Os globos oculares estão localizados nas cavidades ósseas denominadas órbitas, compostas de porções dos ossos frontal, maxilar superior, malar, esfenóide, etmóide, lacrimal e palatino.

Ao globo ocular encontram-se associadas estruturas acessórias adiante discriminadas (anexos): pálpebras, cílios (pestanas), supracílios (sobrancelhas), conjuntiva, músculos extrínsecos e aparelho lacrimal.

O diâmetro do globo ocular no recém-nascido corresponde a cerca de 65% do adulto (respectivamente ~17 mm e 24 mm). O olho aumenta rapidamente de tamanho durante os primeiros 2 anos da vida, salientando-se que o respectivo crescimento é mais lento, depois, até à puberdade. Cada globo ocular compõe-se, respectivamente, de três túnicas, de quatro meios transparentes e dos já referidos anexos. (Figura 1)

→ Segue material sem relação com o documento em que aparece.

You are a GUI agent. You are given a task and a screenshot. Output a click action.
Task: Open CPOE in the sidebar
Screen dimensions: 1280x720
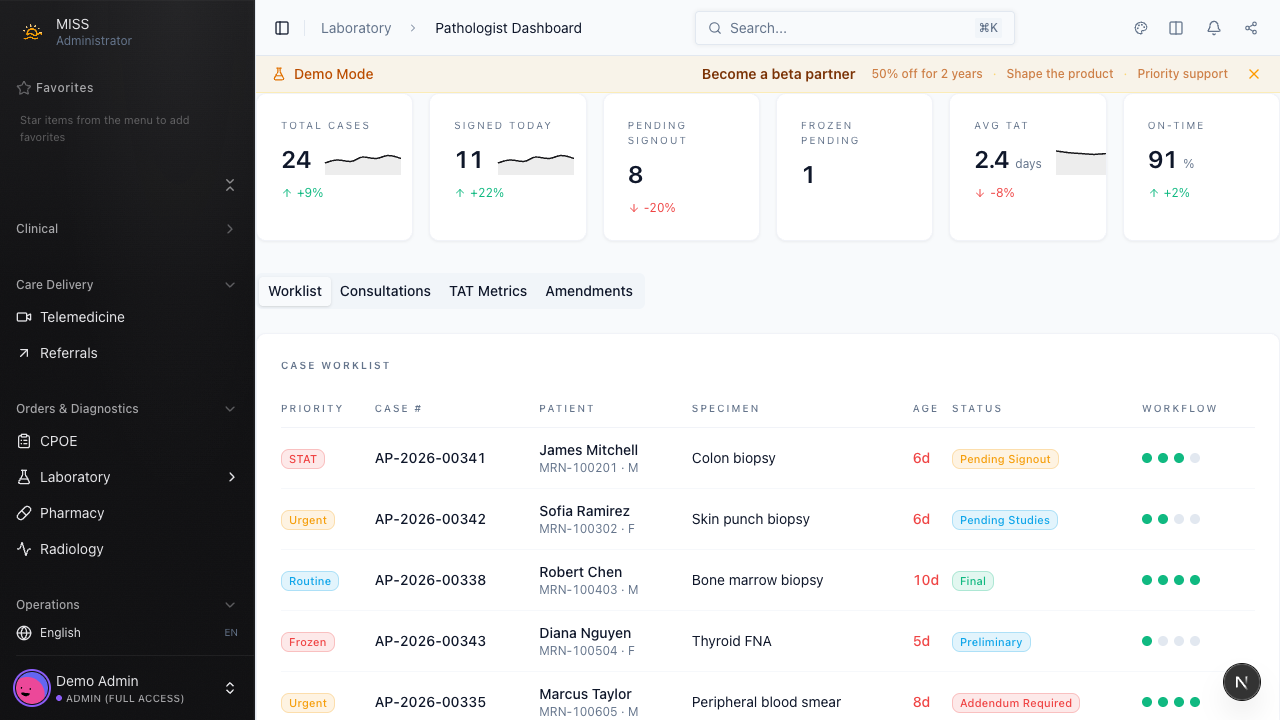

FIGURA 1. Esquema do globo ocular

Túnicas

  1. Túnica fibrosa externa ou esclerótica (“zona branca” do olho). Trata-se duma túnica resistente de tecido fibroso e elástico que envolve externamente o globo ocular. A maior parte da esclerótica é opaca e chama-se esclera; nesta, estão inseridos os músculos extraoculares que movem os globos oculares. A parte anterior da esclerótica, transparente, chama-se córnea e actua como lente convergente.
  2. Túnica intermédia vascular pigmentada: úvea. Compreende a coroideia (coróide ou corióide), o corpo ciliar e a íris. A coroideia, situada abaixo da esclerótica, está impregnada por pigmentos que absorvem a luz que chega à retina, evitando sua reflexão; é intensamente vascularizada, com a função de nutrir a retina. Possui uma estrutura muscular de cor variável, a íris, a qual é dotada de um orifício central (pupila) cujo diâmetro varia de acordo com a iluminação do ambiente. A túnica coroideia une-se na parte anterior do olho ao corpo ciliar, estrutura formada por musculatura lisa que envolve o cristalino, modificando a sua forma.
  3. Túnica interna: retina. A retina é a camada mais interna do globo ocular. Nela se encontram células nervosas especializadas em captar os estímulos luminosos, (fotorreceptores) designadamente as denominadas por cones e bastonetes.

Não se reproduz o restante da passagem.